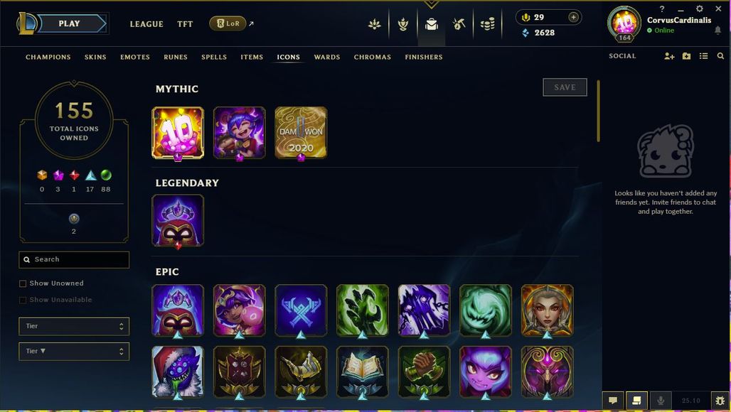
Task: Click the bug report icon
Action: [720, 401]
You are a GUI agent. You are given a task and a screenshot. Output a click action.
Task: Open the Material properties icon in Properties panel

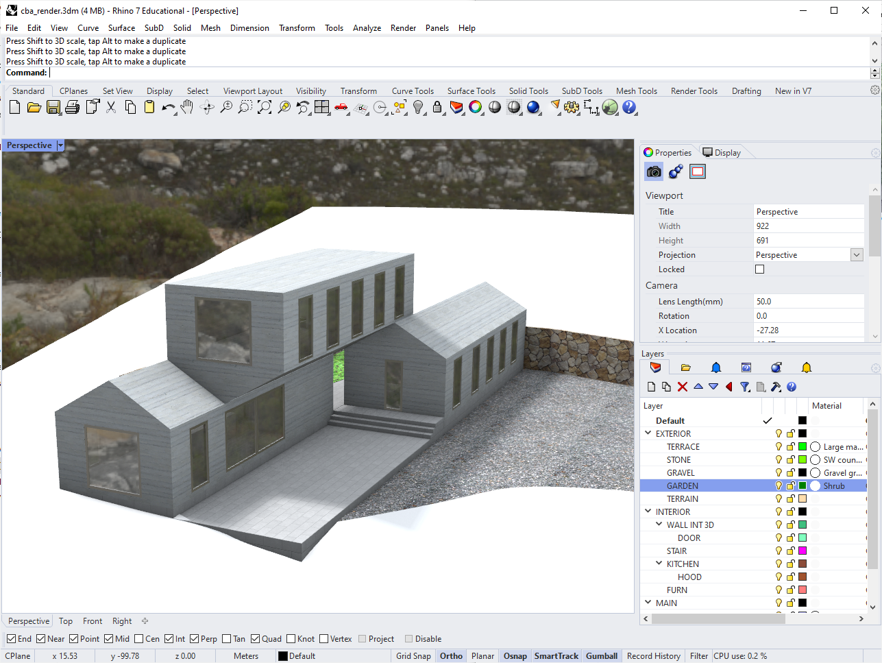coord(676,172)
┄┄┄┄┄┄┄┄┄┄┄┄┄┄┄┄┄┄┄┄
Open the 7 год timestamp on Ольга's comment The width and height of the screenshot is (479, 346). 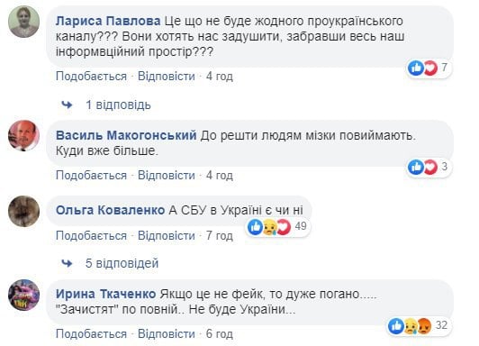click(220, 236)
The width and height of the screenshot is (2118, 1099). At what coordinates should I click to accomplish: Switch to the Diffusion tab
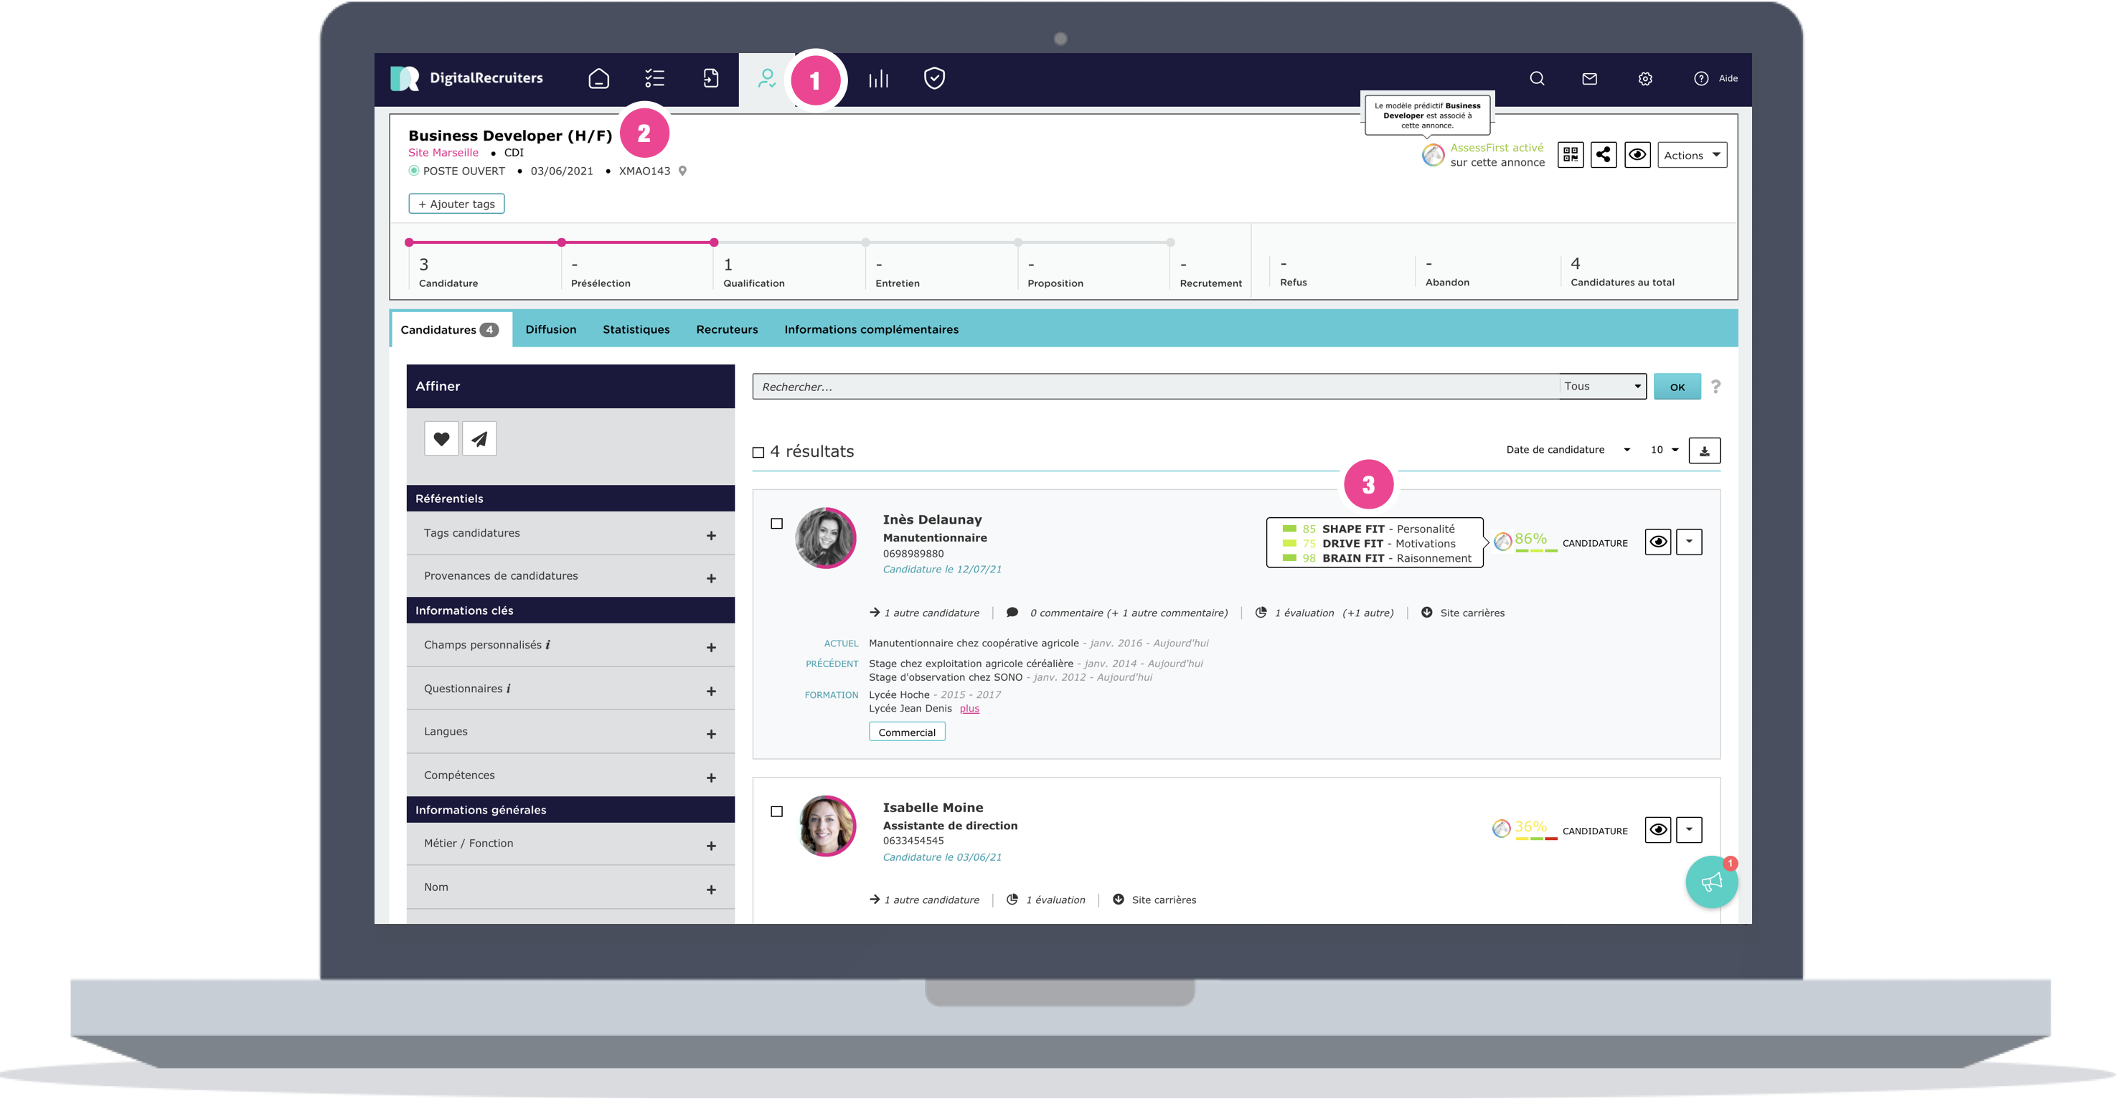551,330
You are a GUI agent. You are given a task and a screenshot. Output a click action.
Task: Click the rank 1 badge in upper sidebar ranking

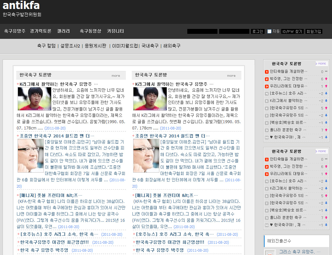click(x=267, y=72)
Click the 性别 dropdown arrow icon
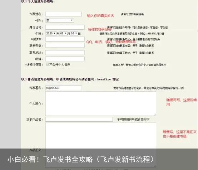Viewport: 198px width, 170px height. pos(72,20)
┄┄┄┄┄┄┄┄┄┄┄┄┄┄┄┄┄┄┄┄
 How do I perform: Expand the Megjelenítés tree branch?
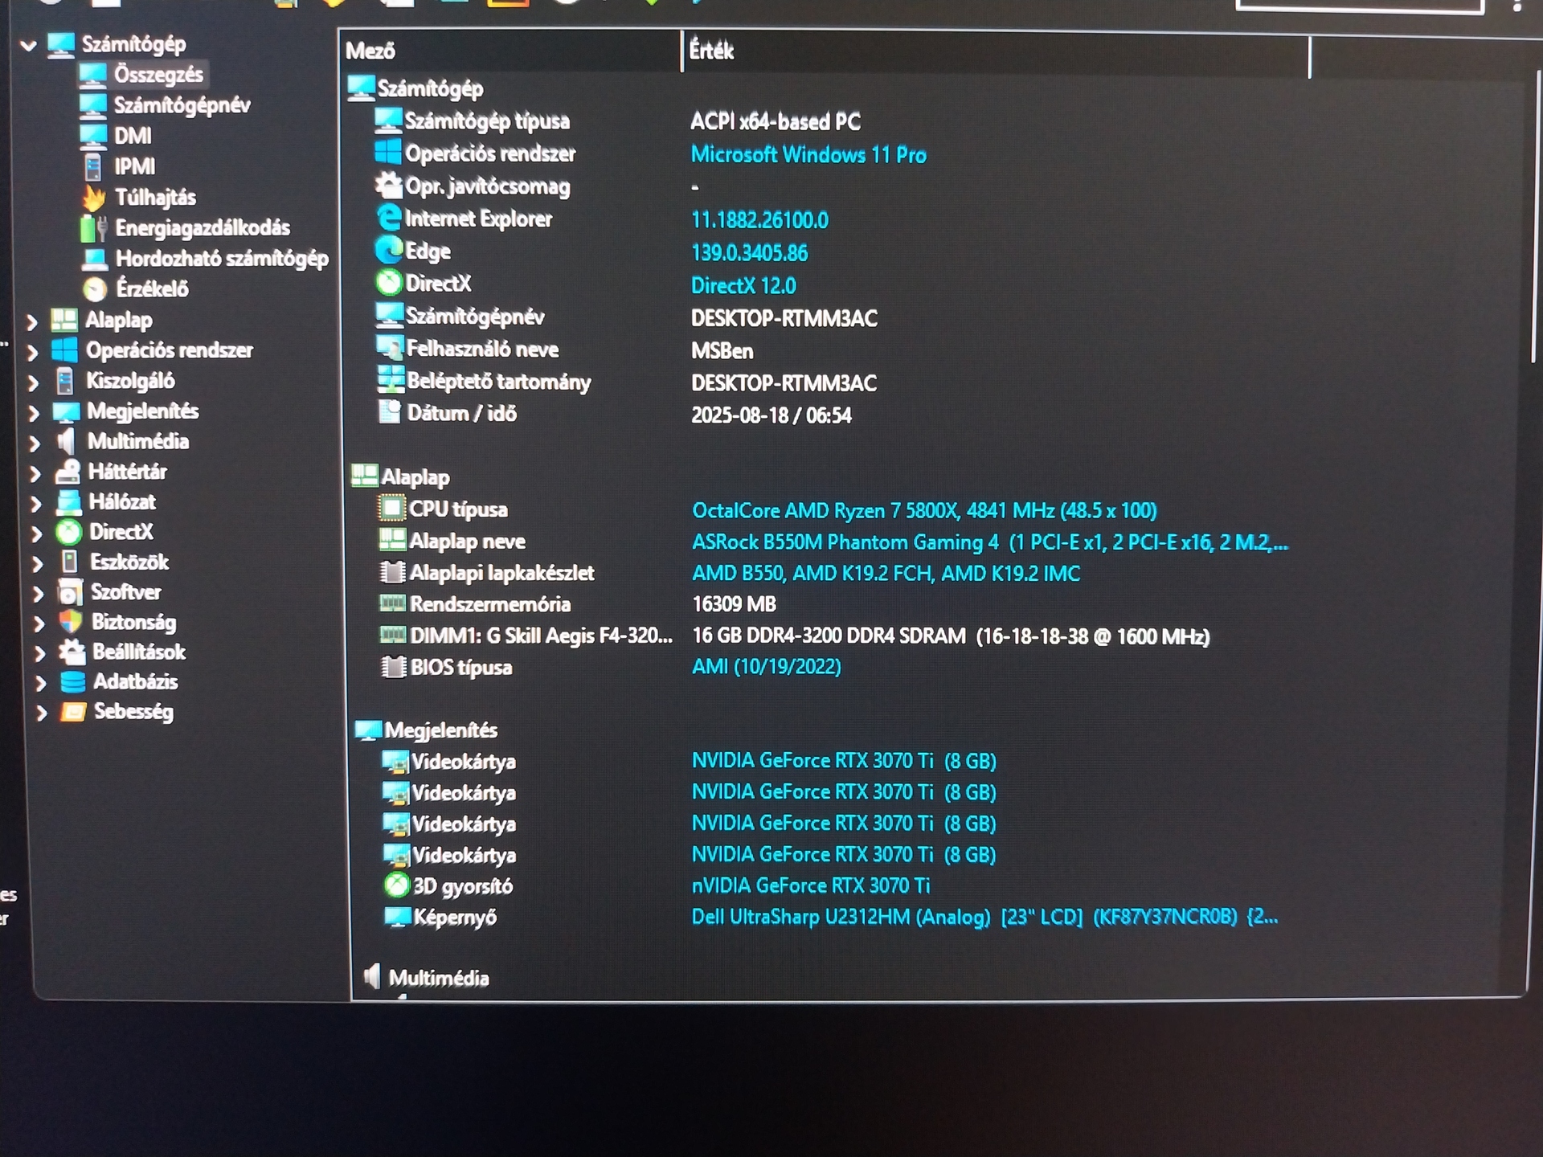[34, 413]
┄┄┄┄┄┄┄┄┄┄┄┄┄┄┄┄┄┄┄┄
WORK REQUIRED:
Repeat the part of the items that opens with the line containing "The width and height of the screenshot is (2118, 1099)." and closes with the line containing "Viewport: 198px width, 170px", keeping both of those lines and leaving out the pictures.

RESPONSE TO THE TASK:
The width and height of the screenshot is (2118, 1099). At what coordinates should I click to accomplish: Switch to the Diffusion tab
551,330
You are a GUI agent. You are given a task and a screenshot. Output a click action.
Task: Click the rank 1 badge in upper sidebar ranking

click(x=267, y=72)
Click the 性别 dropdown arrow icon
Viewport: 198px width, 170px height. pos(72,20)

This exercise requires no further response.